### What to work on
Below are some records. Print exactly the lines between the one holding "Open the 文件 menu" and the one holding "Click the 'Using KDC(s):' line", inclusive, and nothing else.

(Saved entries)
· · · · · · ·
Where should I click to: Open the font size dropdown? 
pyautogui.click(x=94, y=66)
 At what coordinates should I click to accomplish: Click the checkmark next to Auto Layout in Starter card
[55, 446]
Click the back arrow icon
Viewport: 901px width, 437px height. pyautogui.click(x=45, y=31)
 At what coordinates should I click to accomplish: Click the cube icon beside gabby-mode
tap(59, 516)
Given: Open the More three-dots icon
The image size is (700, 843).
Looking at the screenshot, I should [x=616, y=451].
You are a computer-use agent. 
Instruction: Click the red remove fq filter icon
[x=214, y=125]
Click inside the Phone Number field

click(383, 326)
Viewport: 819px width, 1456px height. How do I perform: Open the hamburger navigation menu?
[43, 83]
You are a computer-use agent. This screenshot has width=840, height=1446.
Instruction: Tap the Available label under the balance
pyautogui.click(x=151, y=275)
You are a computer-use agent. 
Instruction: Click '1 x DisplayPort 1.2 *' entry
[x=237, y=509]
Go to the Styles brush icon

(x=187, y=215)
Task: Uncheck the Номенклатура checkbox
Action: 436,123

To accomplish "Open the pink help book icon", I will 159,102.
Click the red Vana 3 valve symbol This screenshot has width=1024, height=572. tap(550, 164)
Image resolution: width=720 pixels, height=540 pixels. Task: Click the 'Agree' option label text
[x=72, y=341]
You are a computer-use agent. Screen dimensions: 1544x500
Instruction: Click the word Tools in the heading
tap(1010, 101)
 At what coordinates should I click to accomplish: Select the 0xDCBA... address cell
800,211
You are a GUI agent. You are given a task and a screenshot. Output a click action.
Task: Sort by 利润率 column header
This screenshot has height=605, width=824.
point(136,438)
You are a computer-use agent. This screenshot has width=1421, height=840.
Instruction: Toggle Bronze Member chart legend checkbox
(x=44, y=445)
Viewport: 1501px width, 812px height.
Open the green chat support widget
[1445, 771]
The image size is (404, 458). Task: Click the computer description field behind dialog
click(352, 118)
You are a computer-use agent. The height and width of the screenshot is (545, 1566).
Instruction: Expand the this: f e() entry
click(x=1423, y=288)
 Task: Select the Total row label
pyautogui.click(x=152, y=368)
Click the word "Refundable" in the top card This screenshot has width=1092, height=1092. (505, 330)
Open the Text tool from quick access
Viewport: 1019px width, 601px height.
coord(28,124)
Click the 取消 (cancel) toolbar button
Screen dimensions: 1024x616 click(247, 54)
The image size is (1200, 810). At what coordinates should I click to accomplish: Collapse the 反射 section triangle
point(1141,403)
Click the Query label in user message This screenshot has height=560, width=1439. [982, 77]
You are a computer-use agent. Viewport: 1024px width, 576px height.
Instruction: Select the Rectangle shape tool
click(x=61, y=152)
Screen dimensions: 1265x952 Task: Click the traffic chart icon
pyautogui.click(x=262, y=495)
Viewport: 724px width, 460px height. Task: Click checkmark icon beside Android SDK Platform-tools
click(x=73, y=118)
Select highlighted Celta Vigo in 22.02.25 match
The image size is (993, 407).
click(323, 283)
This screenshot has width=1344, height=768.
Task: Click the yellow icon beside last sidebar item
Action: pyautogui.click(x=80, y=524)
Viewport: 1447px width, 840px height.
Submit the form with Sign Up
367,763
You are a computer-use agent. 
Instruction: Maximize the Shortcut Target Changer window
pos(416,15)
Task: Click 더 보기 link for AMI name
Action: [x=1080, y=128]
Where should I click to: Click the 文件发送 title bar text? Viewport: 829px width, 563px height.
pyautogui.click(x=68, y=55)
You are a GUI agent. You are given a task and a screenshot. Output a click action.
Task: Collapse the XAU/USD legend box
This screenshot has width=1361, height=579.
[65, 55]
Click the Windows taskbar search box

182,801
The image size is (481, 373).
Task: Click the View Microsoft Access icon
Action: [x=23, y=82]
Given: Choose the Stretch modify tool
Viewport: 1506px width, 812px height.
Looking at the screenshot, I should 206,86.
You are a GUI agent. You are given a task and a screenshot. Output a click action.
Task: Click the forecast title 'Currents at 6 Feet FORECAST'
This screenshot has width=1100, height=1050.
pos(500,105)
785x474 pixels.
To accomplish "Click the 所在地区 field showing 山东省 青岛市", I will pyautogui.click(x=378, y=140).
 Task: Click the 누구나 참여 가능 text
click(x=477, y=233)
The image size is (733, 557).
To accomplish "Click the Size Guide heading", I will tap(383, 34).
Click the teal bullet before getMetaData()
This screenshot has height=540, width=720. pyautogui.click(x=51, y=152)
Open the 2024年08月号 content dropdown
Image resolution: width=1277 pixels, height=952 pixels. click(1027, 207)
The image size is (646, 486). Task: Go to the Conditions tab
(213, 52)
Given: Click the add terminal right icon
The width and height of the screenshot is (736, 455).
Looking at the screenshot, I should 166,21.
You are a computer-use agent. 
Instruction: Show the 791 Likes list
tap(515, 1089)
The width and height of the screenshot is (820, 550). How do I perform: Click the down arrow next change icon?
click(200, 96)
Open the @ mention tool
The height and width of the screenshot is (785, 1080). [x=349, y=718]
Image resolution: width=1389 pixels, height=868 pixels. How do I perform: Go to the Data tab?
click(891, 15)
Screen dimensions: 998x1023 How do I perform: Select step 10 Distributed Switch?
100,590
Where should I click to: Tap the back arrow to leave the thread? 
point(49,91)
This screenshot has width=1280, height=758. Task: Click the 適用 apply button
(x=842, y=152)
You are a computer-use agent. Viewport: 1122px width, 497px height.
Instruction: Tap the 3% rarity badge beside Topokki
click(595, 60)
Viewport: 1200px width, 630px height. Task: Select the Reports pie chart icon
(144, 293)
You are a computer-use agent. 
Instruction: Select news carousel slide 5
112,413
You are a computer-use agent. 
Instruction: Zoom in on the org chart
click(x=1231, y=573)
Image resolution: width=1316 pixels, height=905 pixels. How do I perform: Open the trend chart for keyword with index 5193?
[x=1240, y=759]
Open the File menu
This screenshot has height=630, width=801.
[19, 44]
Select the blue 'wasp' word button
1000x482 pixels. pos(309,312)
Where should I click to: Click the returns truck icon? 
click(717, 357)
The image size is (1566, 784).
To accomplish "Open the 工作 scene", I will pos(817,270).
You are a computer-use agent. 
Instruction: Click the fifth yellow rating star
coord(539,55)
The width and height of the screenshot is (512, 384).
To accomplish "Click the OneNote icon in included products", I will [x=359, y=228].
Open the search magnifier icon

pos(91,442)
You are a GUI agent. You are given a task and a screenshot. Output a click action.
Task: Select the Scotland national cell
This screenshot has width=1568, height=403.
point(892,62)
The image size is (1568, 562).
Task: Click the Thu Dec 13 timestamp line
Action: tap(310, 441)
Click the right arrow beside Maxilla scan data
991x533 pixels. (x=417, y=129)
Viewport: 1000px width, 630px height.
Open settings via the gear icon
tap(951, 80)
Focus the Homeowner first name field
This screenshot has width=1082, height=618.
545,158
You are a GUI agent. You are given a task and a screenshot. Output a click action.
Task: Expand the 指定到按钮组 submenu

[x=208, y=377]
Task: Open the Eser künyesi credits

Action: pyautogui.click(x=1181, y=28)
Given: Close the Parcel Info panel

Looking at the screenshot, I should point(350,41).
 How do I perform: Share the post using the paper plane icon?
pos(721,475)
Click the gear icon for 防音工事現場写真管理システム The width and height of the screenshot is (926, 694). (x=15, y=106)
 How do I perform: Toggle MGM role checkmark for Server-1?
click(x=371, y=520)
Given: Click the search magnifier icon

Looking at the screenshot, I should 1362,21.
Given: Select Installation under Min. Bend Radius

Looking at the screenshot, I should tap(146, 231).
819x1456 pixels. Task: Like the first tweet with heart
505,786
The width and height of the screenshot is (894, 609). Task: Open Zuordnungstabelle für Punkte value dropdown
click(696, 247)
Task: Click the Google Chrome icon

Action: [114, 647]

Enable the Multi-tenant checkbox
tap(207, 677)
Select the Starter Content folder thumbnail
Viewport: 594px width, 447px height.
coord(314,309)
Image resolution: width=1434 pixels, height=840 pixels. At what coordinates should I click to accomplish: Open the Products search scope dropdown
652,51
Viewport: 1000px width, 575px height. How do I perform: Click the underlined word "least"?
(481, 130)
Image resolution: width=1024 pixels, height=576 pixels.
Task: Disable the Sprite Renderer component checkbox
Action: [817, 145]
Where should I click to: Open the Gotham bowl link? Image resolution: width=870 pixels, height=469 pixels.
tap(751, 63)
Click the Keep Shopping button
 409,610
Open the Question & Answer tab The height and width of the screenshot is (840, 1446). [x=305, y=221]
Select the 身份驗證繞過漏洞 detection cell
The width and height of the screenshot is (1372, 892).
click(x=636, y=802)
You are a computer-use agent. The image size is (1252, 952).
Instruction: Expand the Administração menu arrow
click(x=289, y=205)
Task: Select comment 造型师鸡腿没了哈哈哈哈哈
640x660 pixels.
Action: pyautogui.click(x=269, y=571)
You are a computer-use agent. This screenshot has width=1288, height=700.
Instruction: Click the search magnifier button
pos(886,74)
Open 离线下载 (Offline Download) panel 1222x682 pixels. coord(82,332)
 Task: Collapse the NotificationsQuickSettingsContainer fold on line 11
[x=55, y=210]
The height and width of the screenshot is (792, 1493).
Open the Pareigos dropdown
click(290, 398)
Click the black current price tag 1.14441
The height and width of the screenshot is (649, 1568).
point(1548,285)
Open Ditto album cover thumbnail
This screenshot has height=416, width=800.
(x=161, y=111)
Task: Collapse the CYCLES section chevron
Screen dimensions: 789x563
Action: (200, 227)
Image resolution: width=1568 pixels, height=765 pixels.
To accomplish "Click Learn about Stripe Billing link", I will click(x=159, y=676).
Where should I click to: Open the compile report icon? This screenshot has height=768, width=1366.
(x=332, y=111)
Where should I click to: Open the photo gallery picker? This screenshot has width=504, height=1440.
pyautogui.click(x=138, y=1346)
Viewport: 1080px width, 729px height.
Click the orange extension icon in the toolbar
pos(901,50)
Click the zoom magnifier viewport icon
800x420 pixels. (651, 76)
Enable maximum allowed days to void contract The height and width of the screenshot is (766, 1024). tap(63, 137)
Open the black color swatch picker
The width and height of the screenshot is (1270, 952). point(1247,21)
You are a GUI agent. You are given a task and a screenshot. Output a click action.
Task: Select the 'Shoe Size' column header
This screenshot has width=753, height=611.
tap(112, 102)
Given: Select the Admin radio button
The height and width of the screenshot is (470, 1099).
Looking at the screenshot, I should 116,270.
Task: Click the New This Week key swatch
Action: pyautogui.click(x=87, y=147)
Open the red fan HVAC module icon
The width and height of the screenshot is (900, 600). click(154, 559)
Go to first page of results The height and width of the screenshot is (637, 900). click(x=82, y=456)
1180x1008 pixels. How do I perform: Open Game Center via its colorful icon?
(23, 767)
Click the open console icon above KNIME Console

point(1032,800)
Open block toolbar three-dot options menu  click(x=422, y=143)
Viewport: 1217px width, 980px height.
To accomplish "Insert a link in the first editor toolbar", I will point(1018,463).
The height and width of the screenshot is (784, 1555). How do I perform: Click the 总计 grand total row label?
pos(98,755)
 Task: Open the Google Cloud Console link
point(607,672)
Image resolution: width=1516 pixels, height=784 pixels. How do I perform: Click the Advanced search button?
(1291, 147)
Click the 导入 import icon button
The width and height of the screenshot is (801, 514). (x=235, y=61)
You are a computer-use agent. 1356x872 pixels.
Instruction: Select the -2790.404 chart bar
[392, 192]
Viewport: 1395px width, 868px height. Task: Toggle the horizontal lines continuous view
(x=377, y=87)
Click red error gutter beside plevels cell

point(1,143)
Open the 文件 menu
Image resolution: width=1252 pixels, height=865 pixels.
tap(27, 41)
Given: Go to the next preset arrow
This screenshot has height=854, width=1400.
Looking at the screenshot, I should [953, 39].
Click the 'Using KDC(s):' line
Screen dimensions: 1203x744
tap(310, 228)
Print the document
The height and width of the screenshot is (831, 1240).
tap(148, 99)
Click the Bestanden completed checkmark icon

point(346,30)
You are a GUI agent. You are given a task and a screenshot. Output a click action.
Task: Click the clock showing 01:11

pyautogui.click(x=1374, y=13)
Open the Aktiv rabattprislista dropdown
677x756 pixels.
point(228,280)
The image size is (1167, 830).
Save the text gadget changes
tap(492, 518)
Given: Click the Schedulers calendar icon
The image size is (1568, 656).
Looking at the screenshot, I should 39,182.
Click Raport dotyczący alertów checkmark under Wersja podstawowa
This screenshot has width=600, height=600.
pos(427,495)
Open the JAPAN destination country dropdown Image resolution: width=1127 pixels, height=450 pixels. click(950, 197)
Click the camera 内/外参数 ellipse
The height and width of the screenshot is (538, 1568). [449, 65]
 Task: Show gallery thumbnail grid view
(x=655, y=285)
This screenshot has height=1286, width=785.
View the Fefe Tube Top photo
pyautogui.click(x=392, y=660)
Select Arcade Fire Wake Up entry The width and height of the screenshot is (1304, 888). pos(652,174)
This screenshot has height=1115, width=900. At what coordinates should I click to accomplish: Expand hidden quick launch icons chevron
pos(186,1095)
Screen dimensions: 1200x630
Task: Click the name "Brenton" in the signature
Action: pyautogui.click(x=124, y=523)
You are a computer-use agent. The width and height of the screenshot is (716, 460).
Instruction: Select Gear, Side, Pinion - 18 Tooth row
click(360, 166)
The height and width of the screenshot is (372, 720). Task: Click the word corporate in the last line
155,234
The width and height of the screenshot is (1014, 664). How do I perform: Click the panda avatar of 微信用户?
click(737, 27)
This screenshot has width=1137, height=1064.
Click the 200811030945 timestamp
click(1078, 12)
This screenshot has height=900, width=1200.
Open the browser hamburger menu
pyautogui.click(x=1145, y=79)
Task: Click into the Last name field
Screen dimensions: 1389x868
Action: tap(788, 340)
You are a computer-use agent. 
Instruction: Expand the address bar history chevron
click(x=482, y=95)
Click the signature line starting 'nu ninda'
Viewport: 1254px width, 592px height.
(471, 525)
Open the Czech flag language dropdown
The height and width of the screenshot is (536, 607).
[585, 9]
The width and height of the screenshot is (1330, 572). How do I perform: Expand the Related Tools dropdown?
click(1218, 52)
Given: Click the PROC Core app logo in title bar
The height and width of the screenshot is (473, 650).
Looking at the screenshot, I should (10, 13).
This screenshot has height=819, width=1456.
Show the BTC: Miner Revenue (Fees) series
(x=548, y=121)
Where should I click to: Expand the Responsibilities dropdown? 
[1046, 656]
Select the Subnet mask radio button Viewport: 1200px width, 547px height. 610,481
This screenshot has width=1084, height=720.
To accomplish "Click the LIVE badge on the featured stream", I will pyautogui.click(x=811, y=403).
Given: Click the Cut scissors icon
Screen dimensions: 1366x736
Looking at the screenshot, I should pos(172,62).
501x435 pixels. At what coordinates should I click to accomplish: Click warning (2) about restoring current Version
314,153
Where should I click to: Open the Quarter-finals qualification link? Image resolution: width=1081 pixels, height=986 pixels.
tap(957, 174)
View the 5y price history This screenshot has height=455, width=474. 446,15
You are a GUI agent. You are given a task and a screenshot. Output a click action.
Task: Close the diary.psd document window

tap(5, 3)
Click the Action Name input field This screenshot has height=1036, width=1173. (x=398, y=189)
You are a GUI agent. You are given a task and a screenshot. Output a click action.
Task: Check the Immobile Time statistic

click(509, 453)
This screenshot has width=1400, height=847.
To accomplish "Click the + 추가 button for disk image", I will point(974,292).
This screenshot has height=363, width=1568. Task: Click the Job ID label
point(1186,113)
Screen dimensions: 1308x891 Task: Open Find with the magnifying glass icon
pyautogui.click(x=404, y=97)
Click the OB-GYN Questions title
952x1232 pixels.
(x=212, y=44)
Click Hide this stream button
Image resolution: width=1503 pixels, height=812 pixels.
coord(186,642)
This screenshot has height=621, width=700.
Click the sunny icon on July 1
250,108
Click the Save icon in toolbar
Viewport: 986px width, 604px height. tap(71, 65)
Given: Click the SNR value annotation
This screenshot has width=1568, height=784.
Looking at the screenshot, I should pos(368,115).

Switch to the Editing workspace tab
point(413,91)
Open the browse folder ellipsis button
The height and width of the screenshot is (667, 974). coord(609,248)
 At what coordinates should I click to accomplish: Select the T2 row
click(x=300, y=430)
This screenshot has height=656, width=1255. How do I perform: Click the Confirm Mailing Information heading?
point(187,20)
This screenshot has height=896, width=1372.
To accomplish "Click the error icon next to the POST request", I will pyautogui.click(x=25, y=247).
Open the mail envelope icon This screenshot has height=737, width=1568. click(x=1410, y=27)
· · · · · · ·
### Written answer
Open the 文件 menu
Image resolution: width=1252 pixels, height=865 pixels.
tap(27, 41)
Given: Go to the next preset arrow
This screenshot has height=854, width=1400.
Looking at the screenshot, I should [953, 39].
Click the 'Using KDC(s):' line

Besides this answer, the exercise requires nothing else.